Man, 23, drowns in river at Weymouth Furnace in Atlantic County

The Mays Landing park remains closed to visitors amid an ongoing investigation

Investigations Drownings
Weymouth Furnace Drowning Google/Street View

Weymouth Furnace park is located in Hamilton Township in Atlantic County, New Jersey.

Atlantic County authorities located the body of a 23-year-old man who drowned Sunday while swimming at Weymouth Furnace park, a popular gathering place and starting point for canoeing and kayaking on the Great Egg Harbor River.

The incident happened around 2:30 p.m. at a watering hole with posted signs warning that swimming and standing in the water are prohibited. The park is located on Route 559 in Mays Landing, just north of the Black Horse Pike, in Hamilton Township

The victim, who was not identified, was pronounced dead after he was pulled from the water around 4:30. 

Weymouth Furnace remains closed to visitors on Monday amid an ongoing investigation.

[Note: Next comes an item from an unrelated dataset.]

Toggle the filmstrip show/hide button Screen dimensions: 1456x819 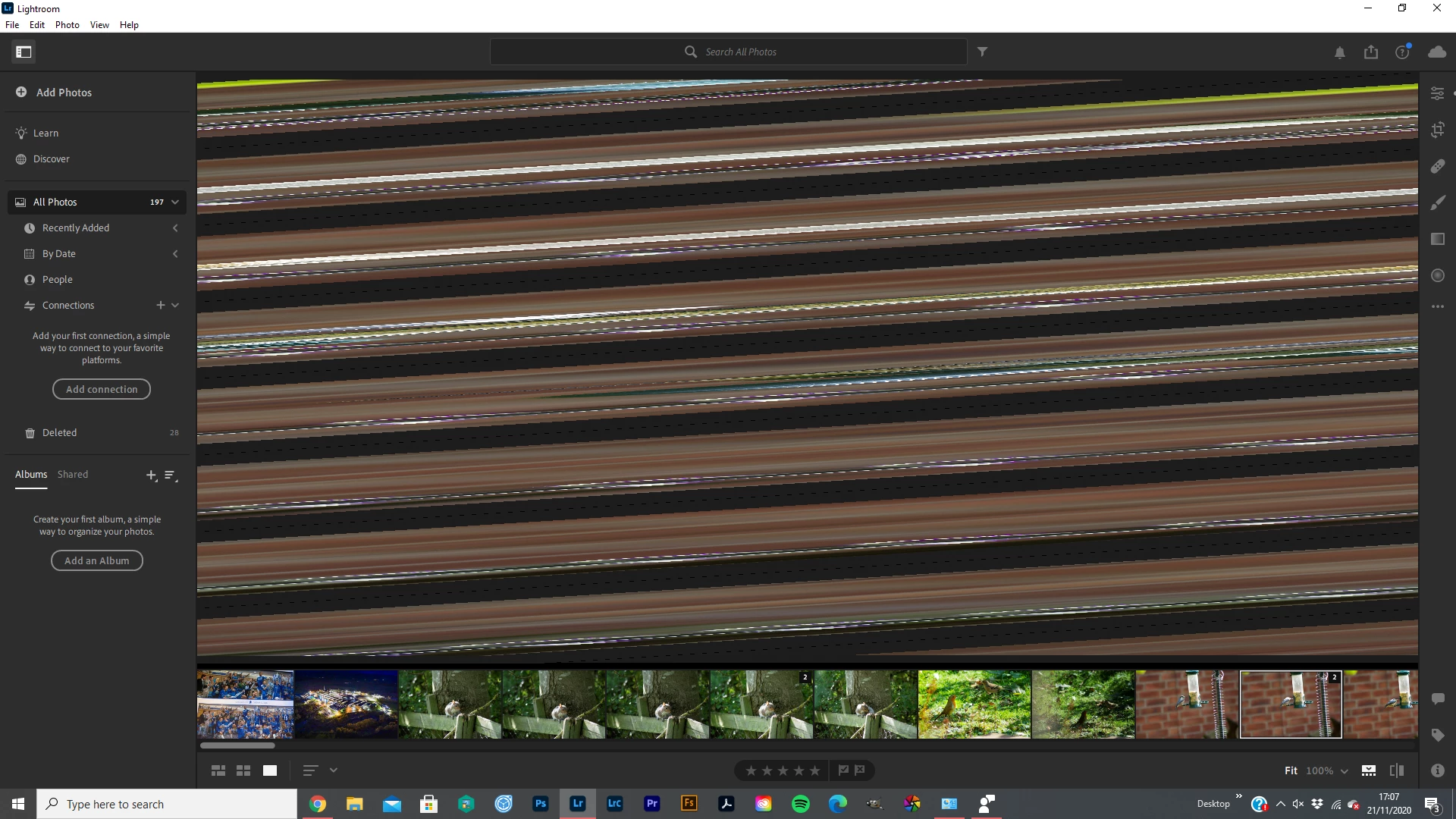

Swimming is not permitted in Atlantic County parks, with the exception of The Cove in Lake Lenape Park, which is patrolled by a lifeguard. 

"County officials remind the public of the importance of only swimming in guarded, designated areas whether in the ocean, a swimming pool, lake or river," Atlantic County said in a statement on Sunday's incident. 

A witness told the Press of Atlantic City that three young men were tubing on the river and were not acting in a reckless way at the time of the incident. The water appears to be shallow, but drops off steeply and suddenly. When one of the men went under, his friend reportedly ran to get help. 

Several people in the area attempted to locate and rescue the man before first responders arrived. 

Weymouth Furnace, located about 22 miles northwest of Atlantic City, is a former industrial site that was first an iron production facility in the 1800s and later the location of paper mills. The remnants of industrial buildings still stand on the property. Atlantic County acquired a portion of the area in 1966, maintaining it as a historic site within the county park system.